Si vous comptez partir en train dans de lointaines contrées, préparez-vous aussi à jongler entre les sites des différentes compagnies nationales, souvent en anglais, dans le meilleur des cas. Alban se souvient de la préparation compliquée d'un trajet vers Istanbul.

Quand je suis allé voir la SNCF pour réserver un train entre Belgrade et Sofia, on m'a regardé avec des yeux ronds. On m'a expliqué que ce n'était pas possible.

Alban

à franceinfo.fr

Le site de la Deutsche Bahn, la compagnie allemande, est plus fourni si vous visez l'Europe de l'Est, explique Mats. Comme Alban, il loue l'aide de The Man in Seat 61 (en anglais), étonnant site où un passionné britannique détaille les options pour relier un nombre impressionnant de villes européennes. Si l'on veut éviter les galères, mieux vaut préparer son trajet. "J'exagère peut-être un peu, mais je fais un tableau Excel" de l'itinéraire, explique Alban.

"On se demande si l'avion ne va pas redevenir un luxe"

La question du prix est également très discutée. On le sait, les vols en avion, même peu chers, sont globalement l'apanage des foyers les plus aisés. Les tarifs du train sont rarement compétitifs avec ceux des compagnies aériennes low cost. Pourtant, certains voyageurs assurent faire des économies. Entre Londres et Venise, Sarah aurait payé le double de son voyage en train (134 euros) si elle avait pris l'avion. Surtout qu'il lui aurait fallu ajouter le coût des liaisons entre centre-ville et aéroport.
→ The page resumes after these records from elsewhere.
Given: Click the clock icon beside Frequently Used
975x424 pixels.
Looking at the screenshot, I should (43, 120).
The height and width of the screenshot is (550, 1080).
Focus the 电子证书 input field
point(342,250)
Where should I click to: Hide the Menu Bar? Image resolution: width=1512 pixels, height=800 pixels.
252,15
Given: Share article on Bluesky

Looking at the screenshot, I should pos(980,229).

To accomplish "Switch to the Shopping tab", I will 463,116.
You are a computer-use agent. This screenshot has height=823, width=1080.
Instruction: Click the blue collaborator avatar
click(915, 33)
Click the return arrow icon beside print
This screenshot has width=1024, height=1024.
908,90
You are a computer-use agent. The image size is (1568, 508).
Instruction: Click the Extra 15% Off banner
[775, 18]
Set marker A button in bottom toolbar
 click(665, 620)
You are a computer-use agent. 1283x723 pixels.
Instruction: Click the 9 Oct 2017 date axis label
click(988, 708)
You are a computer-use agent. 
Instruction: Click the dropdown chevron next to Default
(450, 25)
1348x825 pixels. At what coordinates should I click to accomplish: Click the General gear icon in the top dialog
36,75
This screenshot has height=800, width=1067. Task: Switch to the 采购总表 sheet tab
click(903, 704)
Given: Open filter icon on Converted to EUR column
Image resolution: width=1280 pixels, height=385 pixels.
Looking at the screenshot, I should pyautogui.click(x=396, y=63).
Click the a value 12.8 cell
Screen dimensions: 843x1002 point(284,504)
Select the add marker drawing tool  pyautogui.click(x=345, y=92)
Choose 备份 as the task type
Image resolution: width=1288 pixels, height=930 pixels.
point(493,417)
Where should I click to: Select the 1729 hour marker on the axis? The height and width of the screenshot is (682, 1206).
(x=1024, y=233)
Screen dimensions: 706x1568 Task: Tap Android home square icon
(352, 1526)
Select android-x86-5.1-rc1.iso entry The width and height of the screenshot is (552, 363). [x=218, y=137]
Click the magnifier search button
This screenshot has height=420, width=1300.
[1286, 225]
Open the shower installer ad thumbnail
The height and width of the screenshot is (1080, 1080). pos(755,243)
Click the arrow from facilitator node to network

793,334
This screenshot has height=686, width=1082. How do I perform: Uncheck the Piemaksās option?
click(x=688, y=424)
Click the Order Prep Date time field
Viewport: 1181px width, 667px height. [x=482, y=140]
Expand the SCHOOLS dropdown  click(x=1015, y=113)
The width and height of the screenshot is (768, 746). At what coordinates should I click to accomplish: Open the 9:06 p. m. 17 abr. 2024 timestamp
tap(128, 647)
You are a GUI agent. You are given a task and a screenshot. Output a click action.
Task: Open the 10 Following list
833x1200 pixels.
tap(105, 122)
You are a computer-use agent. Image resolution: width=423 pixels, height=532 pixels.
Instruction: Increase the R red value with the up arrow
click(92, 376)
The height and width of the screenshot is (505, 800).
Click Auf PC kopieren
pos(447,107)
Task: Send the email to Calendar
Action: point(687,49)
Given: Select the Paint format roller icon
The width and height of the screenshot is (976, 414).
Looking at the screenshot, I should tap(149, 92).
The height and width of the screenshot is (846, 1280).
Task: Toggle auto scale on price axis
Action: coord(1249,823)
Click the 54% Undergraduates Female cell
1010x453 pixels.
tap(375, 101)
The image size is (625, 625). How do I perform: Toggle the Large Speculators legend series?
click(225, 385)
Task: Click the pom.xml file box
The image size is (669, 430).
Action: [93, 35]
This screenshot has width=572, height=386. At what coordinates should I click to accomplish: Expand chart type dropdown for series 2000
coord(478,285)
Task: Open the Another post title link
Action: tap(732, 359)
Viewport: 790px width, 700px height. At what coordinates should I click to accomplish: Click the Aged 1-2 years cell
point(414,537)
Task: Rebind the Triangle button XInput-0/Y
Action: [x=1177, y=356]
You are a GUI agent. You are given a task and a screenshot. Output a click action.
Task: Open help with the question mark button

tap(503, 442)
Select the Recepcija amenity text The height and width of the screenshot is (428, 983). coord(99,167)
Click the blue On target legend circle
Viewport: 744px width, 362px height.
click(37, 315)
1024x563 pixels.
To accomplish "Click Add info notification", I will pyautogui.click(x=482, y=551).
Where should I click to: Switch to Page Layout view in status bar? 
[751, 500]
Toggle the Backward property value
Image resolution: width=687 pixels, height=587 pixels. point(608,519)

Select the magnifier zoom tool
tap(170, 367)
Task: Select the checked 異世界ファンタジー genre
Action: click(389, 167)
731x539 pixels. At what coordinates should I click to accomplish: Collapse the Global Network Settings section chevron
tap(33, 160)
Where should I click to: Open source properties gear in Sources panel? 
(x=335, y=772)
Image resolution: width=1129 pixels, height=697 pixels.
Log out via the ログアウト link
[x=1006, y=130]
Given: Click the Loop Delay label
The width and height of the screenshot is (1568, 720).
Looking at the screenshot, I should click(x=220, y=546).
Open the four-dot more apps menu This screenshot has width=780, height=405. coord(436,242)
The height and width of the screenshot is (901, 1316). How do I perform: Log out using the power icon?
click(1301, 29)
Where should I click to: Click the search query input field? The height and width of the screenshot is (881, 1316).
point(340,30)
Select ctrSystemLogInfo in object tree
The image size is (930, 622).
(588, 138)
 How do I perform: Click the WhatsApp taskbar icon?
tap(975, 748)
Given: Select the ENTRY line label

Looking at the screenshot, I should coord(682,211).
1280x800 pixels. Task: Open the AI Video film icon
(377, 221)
Nombre d'adeptes des itinéraires à rallonge utilisent le service InterRail, qui propose des passes à tarif fixe permettant de voyager librement en Europe sur une période donnée. L'option décrite comme la "plus populaire" offre sept jours de trajet au choix sur un mois. "J'ai découvert que ce n'était pas réservé aux jeunes", se réjouit Denis, la cinquantaine, qui donne un astuce : le passe peut même être avantageux pour une seule destination. "Pour un Rennes-Prague, il me revient moins cher qu'un simple aller-retour."

La question est cruciale. "Tant qu'il y a une différence de prix nette, le train restera marginal", estime Juliette Labaronne. Un événement vient cependant rebattre les cartes : la pandémie de Covid-19, qui a durement touché le secteur aérien. "Cette histoire à vraiment remis les pendules à l'heure pour beaucoup de gens", estime la journaliste. Sarah ou encore Guillaume expliquent se sentir peu rassurés par l'avion sur le plan sanitaire, mais aussi économique. "Quand on voit ce qui se passe chez Air France ou Airbus, on se demande si l'avion ne va pas redevenir le produit de luxe qu'il était il y a 30 ou 40 ans", témoigne Guillaume.